The Republican Governor of Vermont, declaring the fabric of American democracy and the principles of the republic under attack, said Mr. Trump’s time is up.

“Enough is enough. President Trump should resign or be removed from office by his Cabinet, or by the Congress,” Phil Scott wrote in a thread on Twitter.

Mr. Scott said Mr. Trump “orchestrated a campaign to cause an insurrection that overturns the results of a free, fair and legal election,” whose results have been validated by Republican governors, conservative judges and non-partisan election officials across the United States.

George W. Bush, the last living former Republican U.S. president, did not specifically name Mr. Trump, but left little doubt about the focus of his anger on Wednesday.

In a statement, Mr. Bush said he and his wife were “appalled by the reckless behavior of some political leaders since the election and by the lack of respect shown today for our institutions, our traditions and our law enforcement.”

“The violent assault on the Capitol – and disruption of a Constitutionally-mandated meeting of Congress – was undertaken by people whose passions have been inflamed by falsehoods and false hopes. Insurrection could do grave damage to our Nation and reputation.”

Mr. Bush directed a specific comment to “those who are disappointed by the results of the election,” noting, “Our country is more important than the politics of the moment. Let the officials elected by the people fulfill their duties and represent our voices in peace and safety.”

Republican Congresswoman Liz Cheney, the daughter of former vice-president Dick Cheney, said in a tweet that there was “no question” that Mr. Trump formed the mob that attacked the Capitol in an attempt to prevent those present from carrying out their constitutional duty. “The President incited the mob, the President addressed the mob. He lit the flame.”

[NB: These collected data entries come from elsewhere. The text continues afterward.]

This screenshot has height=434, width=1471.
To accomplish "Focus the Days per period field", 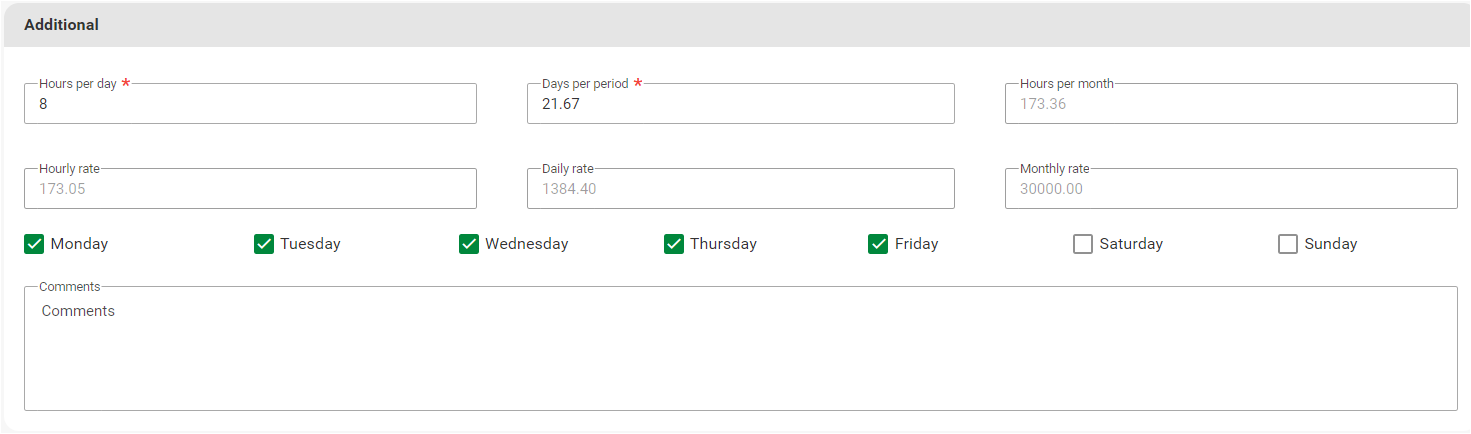I will point(740,104).
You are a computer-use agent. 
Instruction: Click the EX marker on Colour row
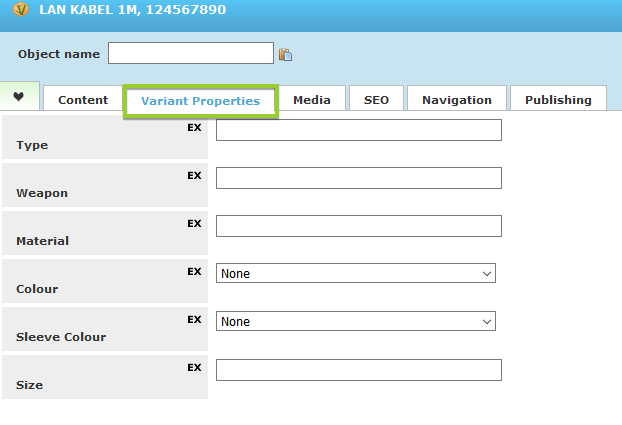click(194, 271)
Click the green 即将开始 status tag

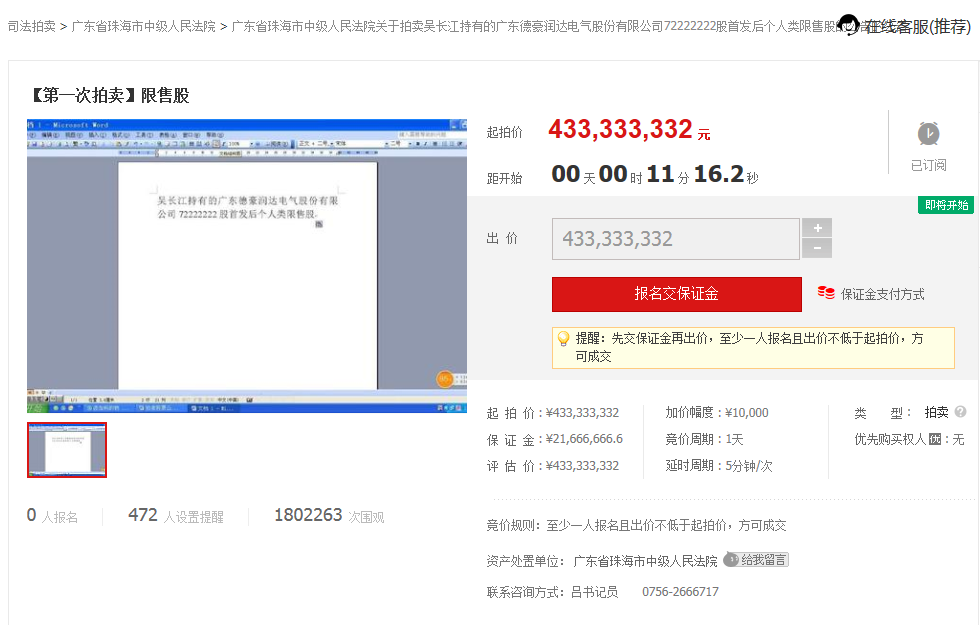click(x=946, y=205)
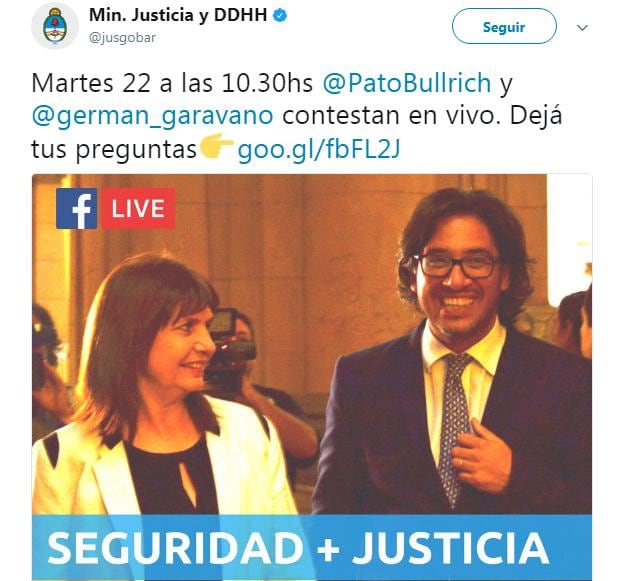Viewport: 620px width, 581px height.
Task: Click the red LIVE badge
Action: pyautogui.click(x=138, y=208)

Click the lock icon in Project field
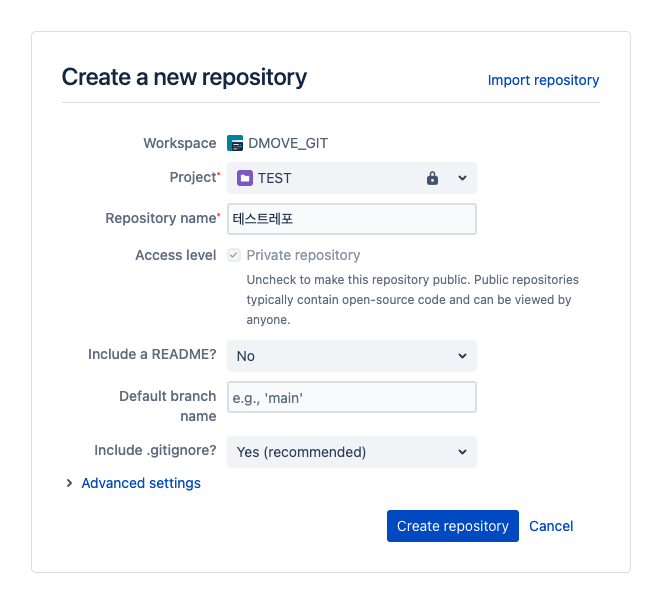[x=432, y=178]
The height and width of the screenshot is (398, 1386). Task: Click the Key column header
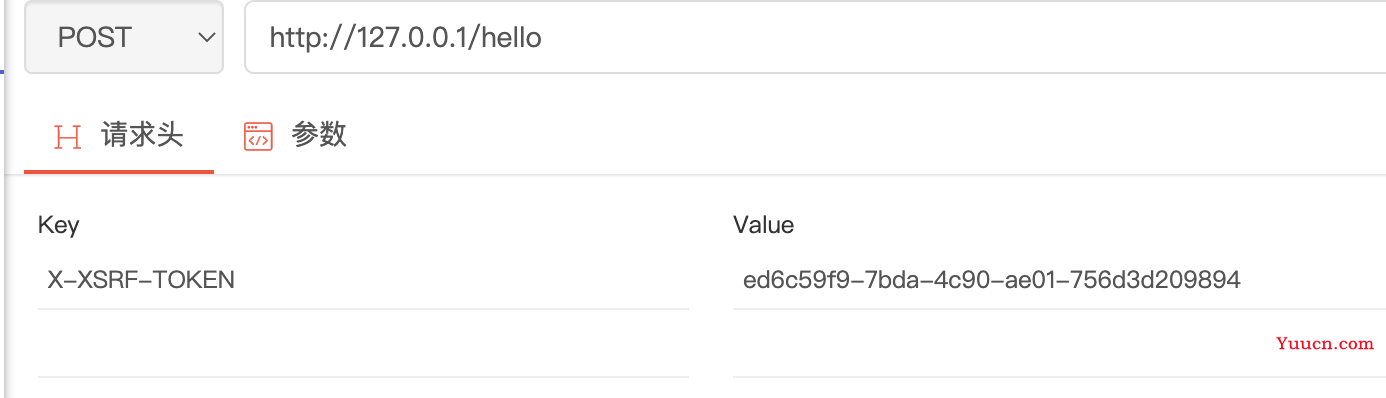58,226
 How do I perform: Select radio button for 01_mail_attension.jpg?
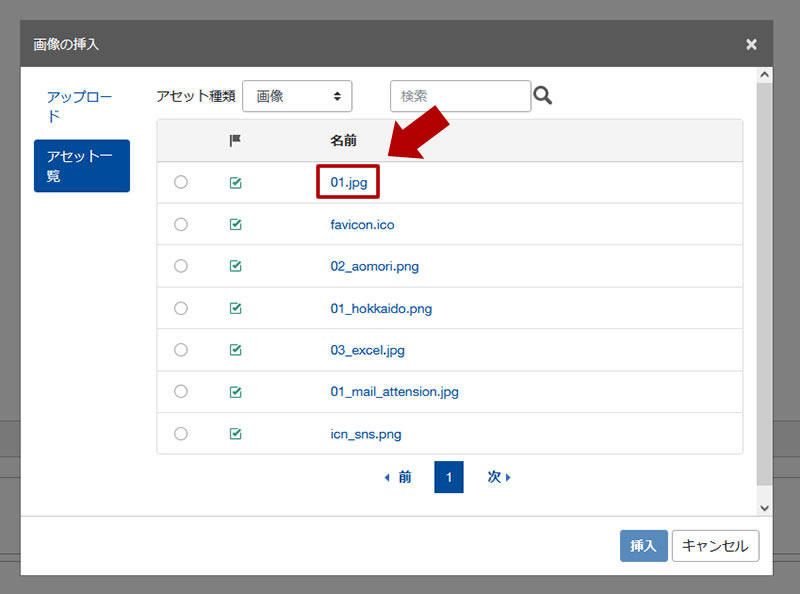[181, 392]
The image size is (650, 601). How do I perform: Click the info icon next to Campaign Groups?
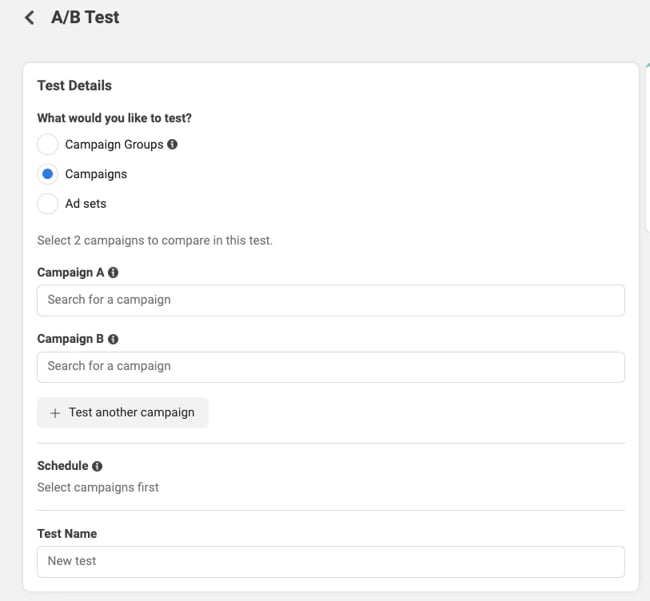(172, 144)
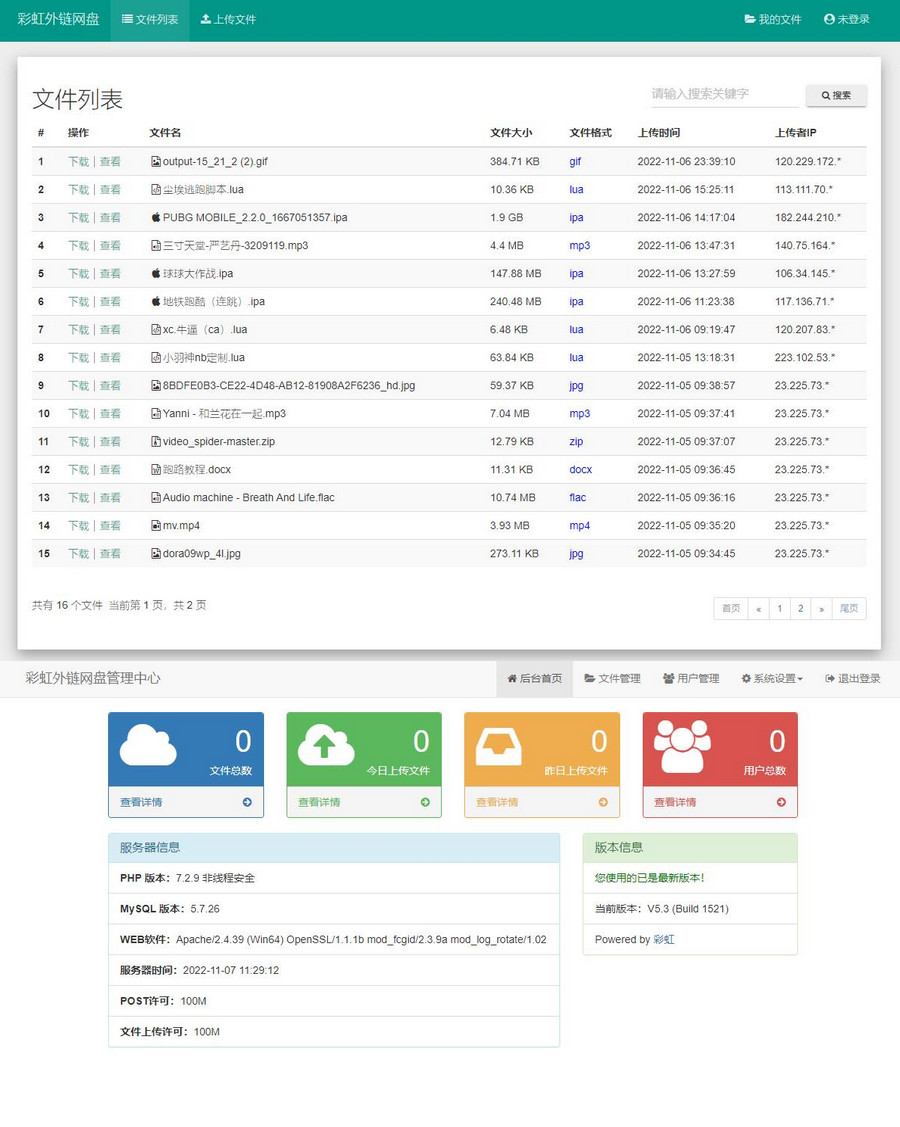Jump to 尾页 in the pagination bar
The height and width of the screenshot is (1127, 900).
[x=849, y=608]
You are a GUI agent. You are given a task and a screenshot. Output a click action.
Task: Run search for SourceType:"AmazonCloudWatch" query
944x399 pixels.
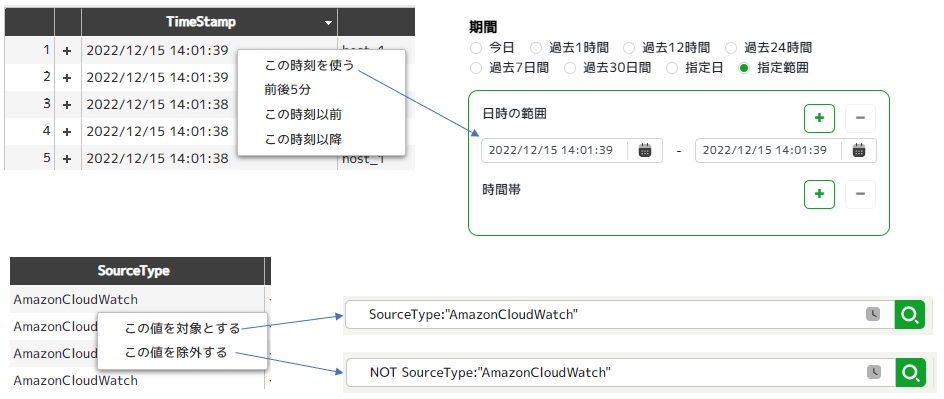pyautogui.click(x=910, y=315)
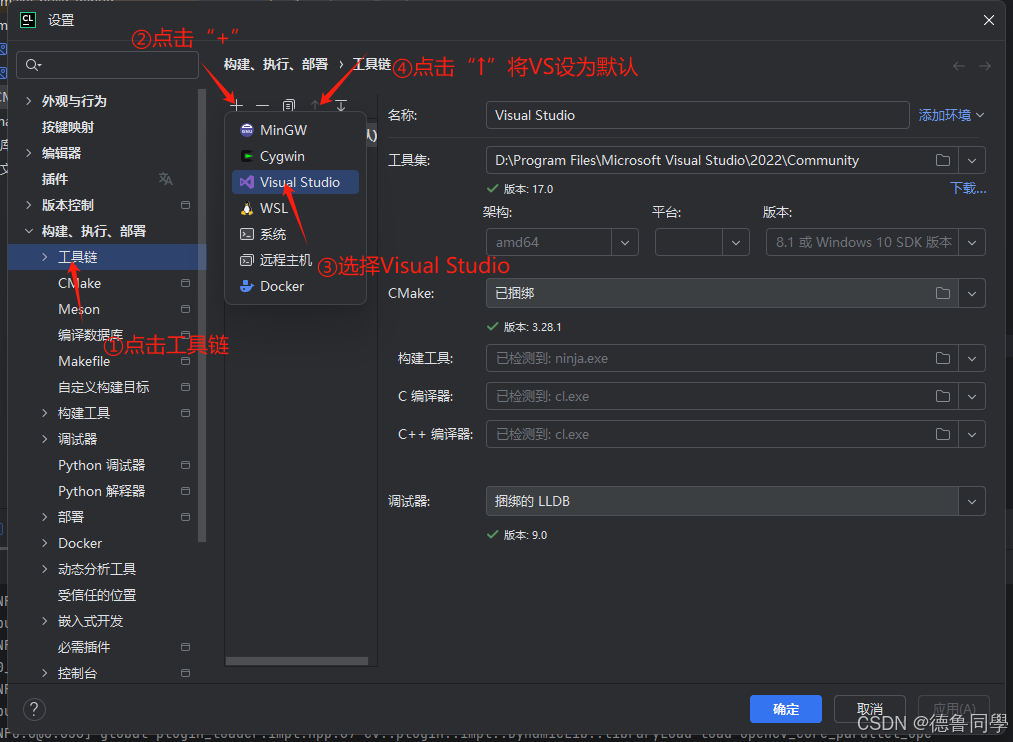Choose Visual Studio from the toolchain menu
Screen dimensions: 1013x742
[296, 181]
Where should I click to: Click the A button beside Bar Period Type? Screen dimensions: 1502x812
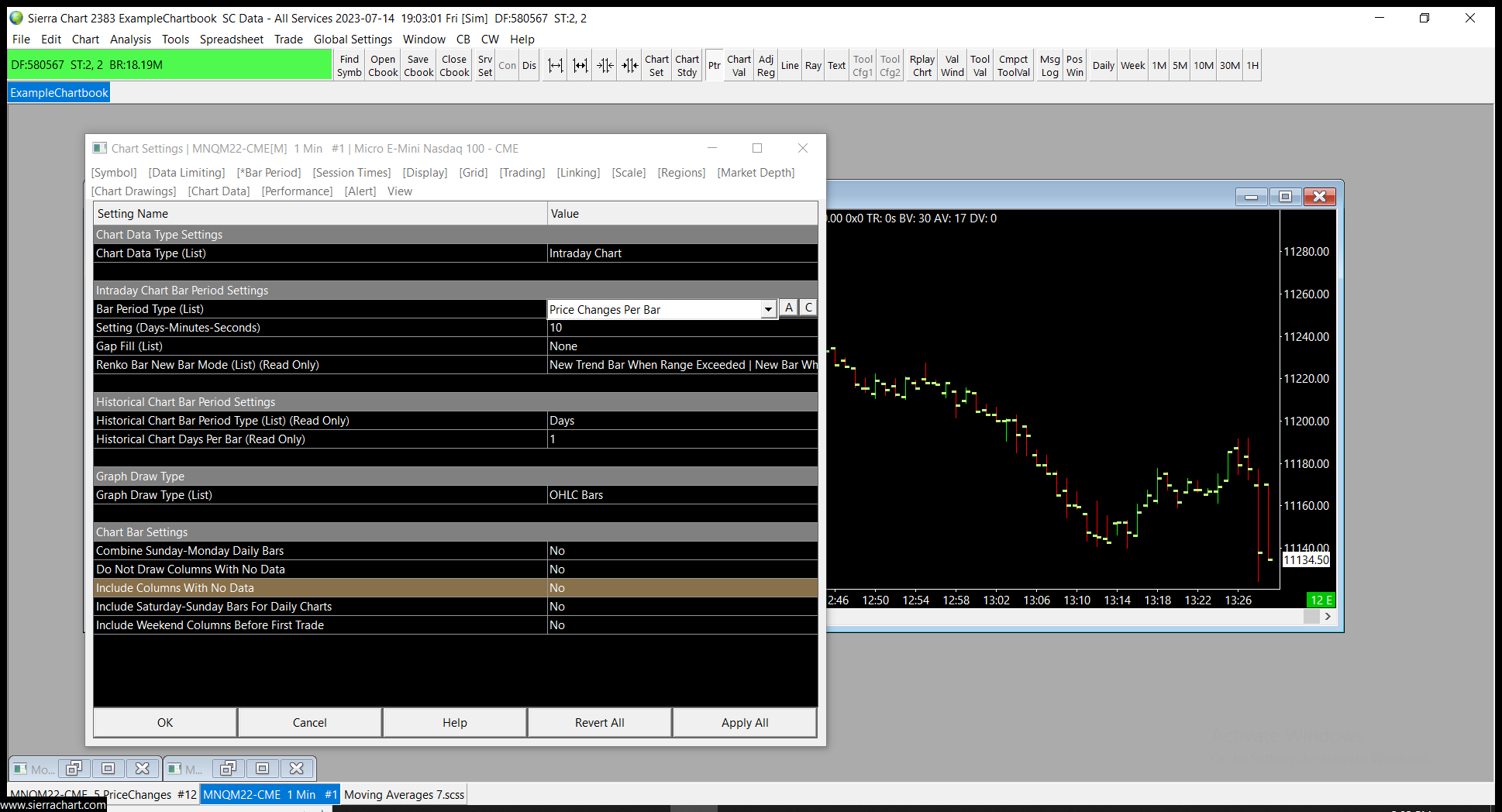pos(788,308)
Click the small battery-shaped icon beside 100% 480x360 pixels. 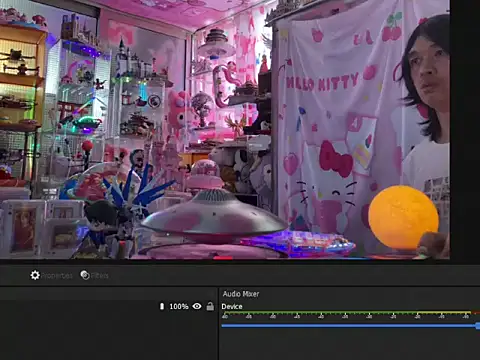(x=162, y=306)
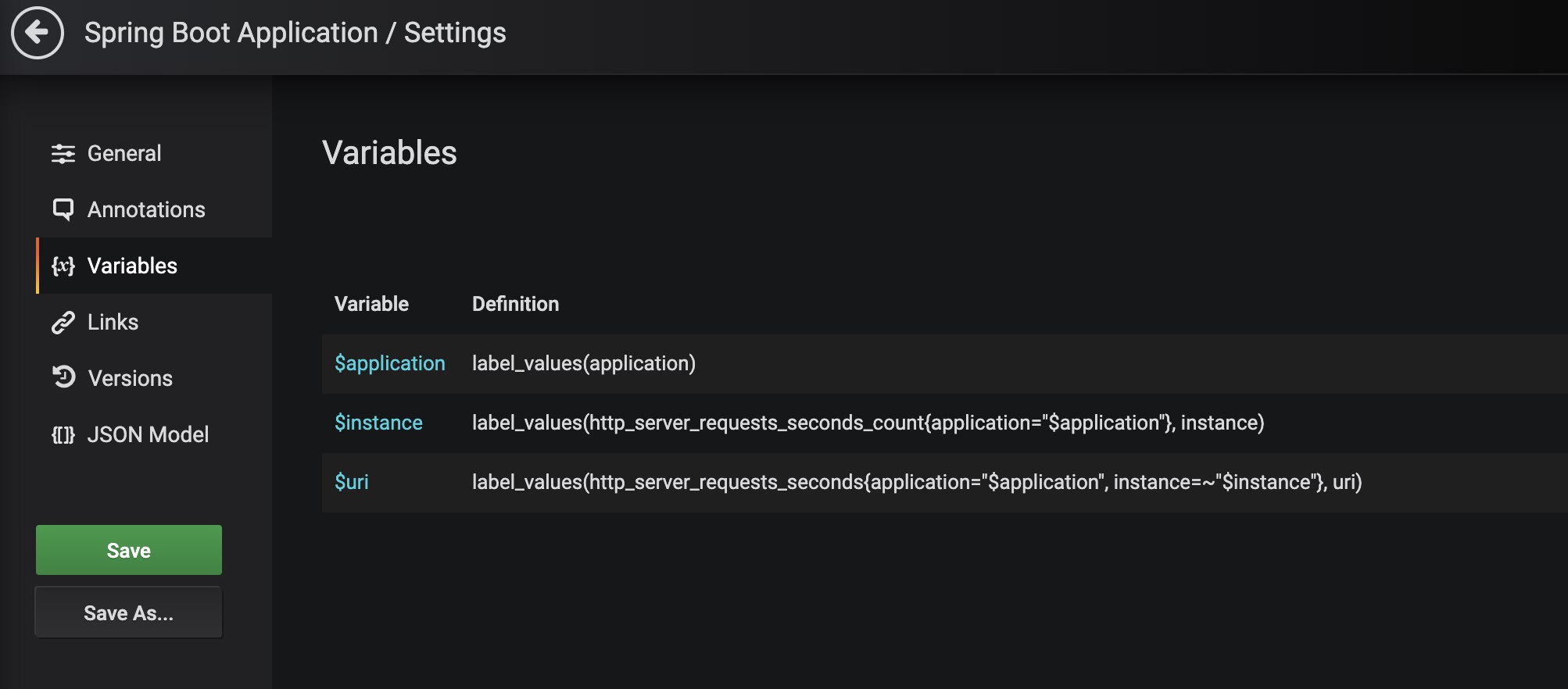Viewport: 1568px width, 689px height.
Task: Open the JSON Model label
Action: coord(148,435)
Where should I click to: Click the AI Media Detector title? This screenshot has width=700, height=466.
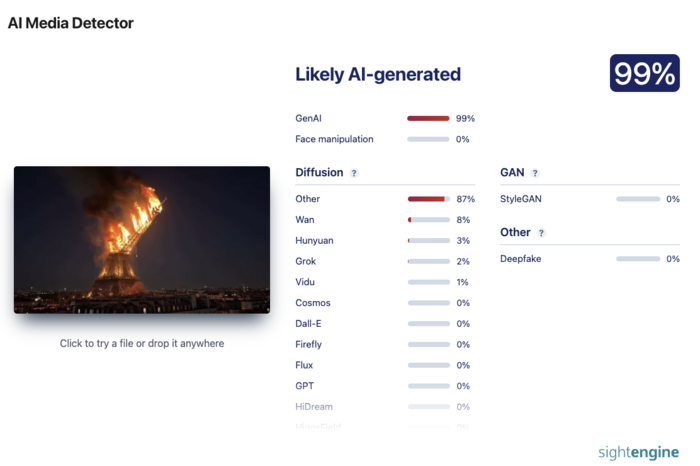[x=71, y=23]
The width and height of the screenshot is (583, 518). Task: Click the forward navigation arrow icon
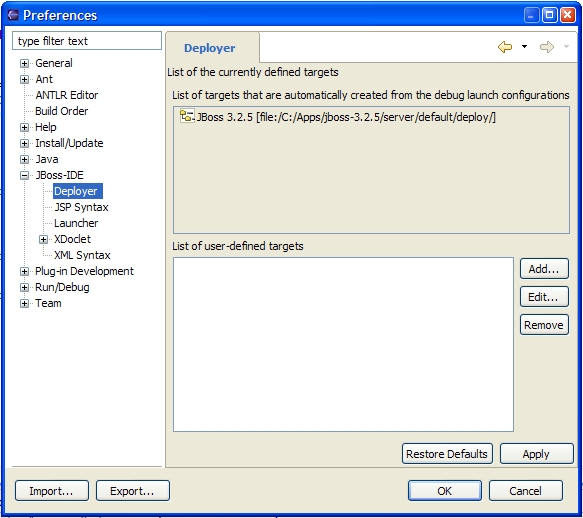[x=547, y=47]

Senate Majority Leader Mitch McConnell defended the integrity of the election that Mr. Trump claims was stolen, with the veteran legislator describing some of the President’s concerns as “sweeping conspiracy theories.”

Mr. McConnell, speaking Wednesday, said he had supported Mr. Trump’s right to take his concerns to the courts, but that the courts and some judges that the President had nominated had rejected the claims.

“The voters, the courts and the states have all spoken,” he said. “If we overrule them, it would damage our republic forever,” he said. “If this election were overturned by mere allegations from the losing side, our democracy would enter a death spiral. We would never see the whole nation accept an election again. Every four years would be a scramble for power at any cost.”

Larry Hogan, the Republican Governor of Maryland, said he never thought he would see a day like this in America. “All Americans should be outraged by this attack on our nation’s Capitol,” Mr. Hogan said in a video statement posted to Twitter.

“This is a heinous and violent assault on the heart of our democracy. They’re threatening the lives of members of Congress and the Vice-President for upholding the constitution and affirming the voter’s choice of Joe Biden as our next president. I will not stand for any of this. Nor should any American.”

He said that in addition to sending in 200 Maryland District State Police, he was, after speaking to the secretary of the army, mobilizing 500 Maryland National Guard members to help restore law and order.